The less-active homozygous alcohol dehydrogenase-1B (ADH1B*1/*1) and inactive heterozygous aldehyde dehydrogenase-2 (ALDH2*1/*2) increase the risk of upper aerodigestive tract cancer (UADTC) in Japanese alcoholics. We evaluated associations between ADH1B/ALDH2 genotypes and the blood and salivary ethanol/acetaldehyde levels of 80 Japanese alcoholic men in the morning when they first visited our hospital after drinking the day before.

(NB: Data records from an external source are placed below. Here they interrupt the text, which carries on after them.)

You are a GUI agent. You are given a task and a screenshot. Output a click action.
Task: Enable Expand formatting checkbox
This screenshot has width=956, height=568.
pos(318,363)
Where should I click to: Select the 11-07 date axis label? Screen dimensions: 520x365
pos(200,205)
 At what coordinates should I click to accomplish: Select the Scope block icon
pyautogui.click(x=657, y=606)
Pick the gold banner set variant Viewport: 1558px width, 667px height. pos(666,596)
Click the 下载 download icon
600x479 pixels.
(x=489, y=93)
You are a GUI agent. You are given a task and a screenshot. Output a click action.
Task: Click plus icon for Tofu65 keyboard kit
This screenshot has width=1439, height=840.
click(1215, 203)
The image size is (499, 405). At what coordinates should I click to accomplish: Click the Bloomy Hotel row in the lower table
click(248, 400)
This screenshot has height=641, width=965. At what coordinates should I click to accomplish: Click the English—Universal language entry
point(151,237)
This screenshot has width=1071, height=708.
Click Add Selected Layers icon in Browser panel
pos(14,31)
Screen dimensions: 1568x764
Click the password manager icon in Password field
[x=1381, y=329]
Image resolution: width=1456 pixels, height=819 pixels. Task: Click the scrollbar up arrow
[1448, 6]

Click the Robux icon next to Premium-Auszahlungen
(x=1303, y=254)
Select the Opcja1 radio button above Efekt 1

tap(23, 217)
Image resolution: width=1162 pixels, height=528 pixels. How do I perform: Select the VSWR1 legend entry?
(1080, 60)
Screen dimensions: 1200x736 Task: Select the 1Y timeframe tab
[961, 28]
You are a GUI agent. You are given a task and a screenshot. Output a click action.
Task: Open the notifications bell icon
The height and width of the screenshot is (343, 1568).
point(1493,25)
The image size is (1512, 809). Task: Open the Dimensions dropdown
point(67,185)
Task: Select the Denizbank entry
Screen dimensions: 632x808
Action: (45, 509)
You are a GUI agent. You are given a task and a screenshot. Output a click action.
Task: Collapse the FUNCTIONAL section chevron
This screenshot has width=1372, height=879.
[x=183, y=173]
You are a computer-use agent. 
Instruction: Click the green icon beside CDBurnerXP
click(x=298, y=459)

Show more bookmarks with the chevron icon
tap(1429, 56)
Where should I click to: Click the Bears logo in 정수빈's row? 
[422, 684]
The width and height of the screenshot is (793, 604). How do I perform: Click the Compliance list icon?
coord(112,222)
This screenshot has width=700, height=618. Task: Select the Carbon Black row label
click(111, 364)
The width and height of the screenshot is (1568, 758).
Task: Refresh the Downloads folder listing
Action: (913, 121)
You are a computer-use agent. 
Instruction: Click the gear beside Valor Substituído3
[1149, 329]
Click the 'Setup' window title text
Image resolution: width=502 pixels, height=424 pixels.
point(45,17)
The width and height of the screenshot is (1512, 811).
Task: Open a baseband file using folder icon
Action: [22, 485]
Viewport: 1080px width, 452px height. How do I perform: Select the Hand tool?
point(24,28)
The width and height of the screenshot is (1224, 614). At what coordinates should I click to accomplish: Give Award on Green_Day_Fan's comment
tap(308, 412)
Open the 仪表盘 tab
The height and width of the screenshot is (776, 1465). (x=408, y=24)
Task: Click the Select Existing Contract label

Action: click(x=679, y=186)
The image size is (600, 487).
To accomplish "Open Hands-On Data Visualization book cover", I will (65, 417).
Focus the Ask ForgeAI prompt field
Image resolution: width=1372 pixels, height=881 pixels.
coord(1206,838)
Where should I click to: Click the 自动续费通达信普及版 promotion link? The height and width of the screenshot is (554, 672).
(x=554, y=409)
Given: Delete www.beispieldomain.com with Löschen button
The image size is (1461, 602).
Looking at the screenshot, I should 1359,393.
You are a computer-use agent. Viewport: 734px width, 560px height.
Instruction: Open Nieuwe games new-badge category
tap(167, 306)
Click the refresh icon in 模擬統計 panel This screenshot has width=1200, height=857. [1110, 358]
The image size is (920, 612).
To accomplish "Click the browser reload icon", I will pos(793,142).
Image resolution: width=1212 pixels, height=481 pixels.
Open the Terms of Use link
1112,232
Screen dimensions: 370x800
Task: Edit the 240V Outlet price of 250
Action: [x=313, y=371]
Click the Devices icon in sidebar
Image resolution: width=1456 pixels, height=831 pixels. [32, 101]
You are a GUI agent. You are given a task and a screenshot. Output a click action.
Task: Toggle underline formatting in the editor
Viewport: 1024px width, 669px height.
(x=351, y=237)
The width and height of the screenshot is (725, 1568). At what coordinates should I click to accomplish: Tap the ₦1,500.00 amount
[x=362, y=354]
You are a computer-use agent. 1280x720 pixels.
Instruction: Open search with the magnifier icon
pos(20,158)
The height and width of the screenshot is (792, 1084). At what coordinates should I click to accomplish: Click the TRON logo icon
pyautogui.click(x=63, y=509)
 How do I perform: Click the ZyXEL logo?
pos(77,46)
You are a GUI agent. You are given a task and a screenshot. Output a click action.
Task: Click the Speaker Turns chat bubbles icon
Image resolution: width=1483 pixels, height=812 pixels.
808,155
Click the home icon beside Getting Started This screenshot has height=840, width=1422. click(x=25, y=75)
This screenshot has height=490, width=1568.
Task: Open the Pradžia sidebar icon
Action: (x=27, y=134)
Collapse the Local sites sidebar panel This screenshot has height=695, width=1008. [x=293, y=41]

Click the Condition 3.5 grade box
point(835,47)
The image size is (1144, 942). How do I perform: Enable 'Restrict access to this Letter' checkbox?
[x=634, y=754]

Higher levels of ethanol persisted in the blood for longer periods in ADH1B*1/*1 carriers (n = 25) than in ADH1B*2 allele carriers after adjustment for the amount and time of the preceding alcohol consumption and body weight [median (25th–75th %): 20.5 mM (15.5–52.4) vs. below detection level (p = 0.0003]. The ethanol levels in blood and saliva were similar, but the acetaldehyde levels in saliva were strikingly higher than in the blood, and were higher in ADH1B*1/*1 carriers than in ADH1B*2 allele carriers [47.4 μM (22.2–87.6) vs. 1.60 (p = 0.009]. The salivary acetaldehyde levels were correlated with salivary acetaldehyde production (r = 0.34, p = 0.002). The oral bacteria and yeast counts were correlated with salivary acetaldehyde production. Both the microorganisms counts and acetaldehyde production decreased after 3 weeks of abstinence, and the decreases were correlated (r = 0.35, p = 0.042). No effect of inactive ALDH2 (n = 12) on ethanol lingering the next morning was observed. In conclusion, the high salivary acetaldehyde levels in the alcoholics were partly attributable to prolonged ethanol exposure because of the less-active ADH1B and increased salivary acetaldehyde production as a result of oral microorganism overgrowth, and may explain their high risk for UADTC.